# How the Weibull Distribution is Used in Reliability Engineering

This article discusses the Weibull distribution and how it is used in the field of reliability engineering.

Reliability engineering uses statistics to plan maintenance, determine life cycle cost, predict failures, and determine warranty periods for products.

This is a common topic that is discussed in all fields of engineering and is seen often in power electronics, in particular. If you have to design a product for space, drugs, or other specialized fields, where subsystem failures can cause mission failure or loss of life, you should study the New Weibull Handbook, on which this article is based.

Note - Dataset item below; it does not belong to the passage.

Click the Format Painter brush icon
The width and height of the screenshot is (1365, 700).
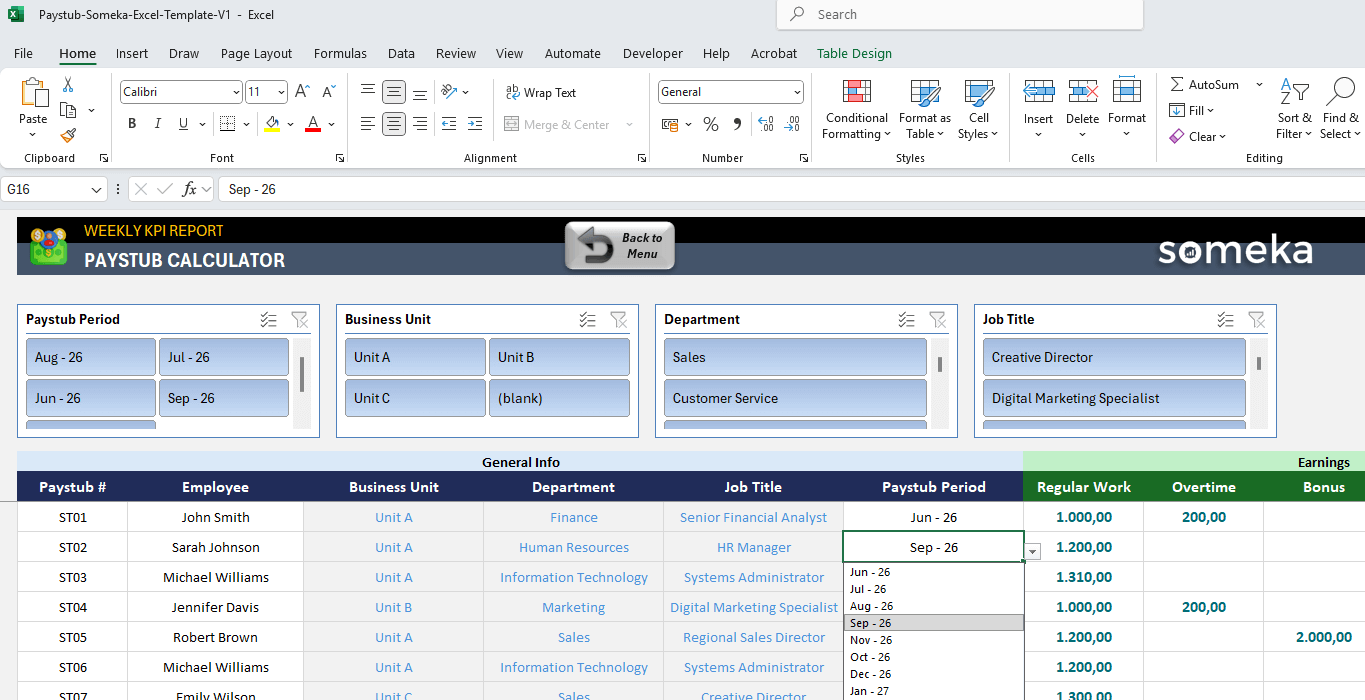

If you spend some time on reliability engineering, you are sure to come across the Weibull distribution. The Swedish engineer Waloddi Weibull introduced this probability distribution to the world in 1951 and it is still widely used today.

Before you start, you can read my first article introducing the concept of reliability engineering to get some basic information.

### Route failures: the road to Weibull

Product families used in a similar way will fail on predictable timelines. This excludes failures due to external factors (electrostatic discharge, improper handling, intentional abuse, etc.).

Weibull charts record the percentage of products that have failed over an arbitrary period of time which can be measured in startup cycles, hours of run time, driven in miles, and others. The timescale should be based on logical conditions for the product. For example, an oscilloscope could be “run time hours”, while a vehicle instrument cluster could be measured in “highway miles” and a spring programmer in “number of times used”.

Data is recorded on a log-log graph.

##### Figure 1. This time to failure graph shows the percentage of a widget that has failed over time.

The slope of the graph is not linear, but a straight, best-fit line provides a decent approximation.

The slope of this line of best fit, β, describes the Weibull fault distribution.

• β <1.0 indicates infant mortality
• B = 1 means random failure
• β> 1 indicates a wear fault.

(See Chapter 2 of the New Weibull Handbook for more details.)

##### Figure 2

The time to failure of a particular percentage of a product is historically described as the B1, B10, B20 time, etc., where the number describes the percentage of products that have failed. For example, B10 is when 10% of the products have failed.

Some manufacturers use L-times (L1, L10, L20, etc.), where L stands for “service life”. Weibull distributions describe a wide range of products; B is believed to possibly represent “Bearing life”.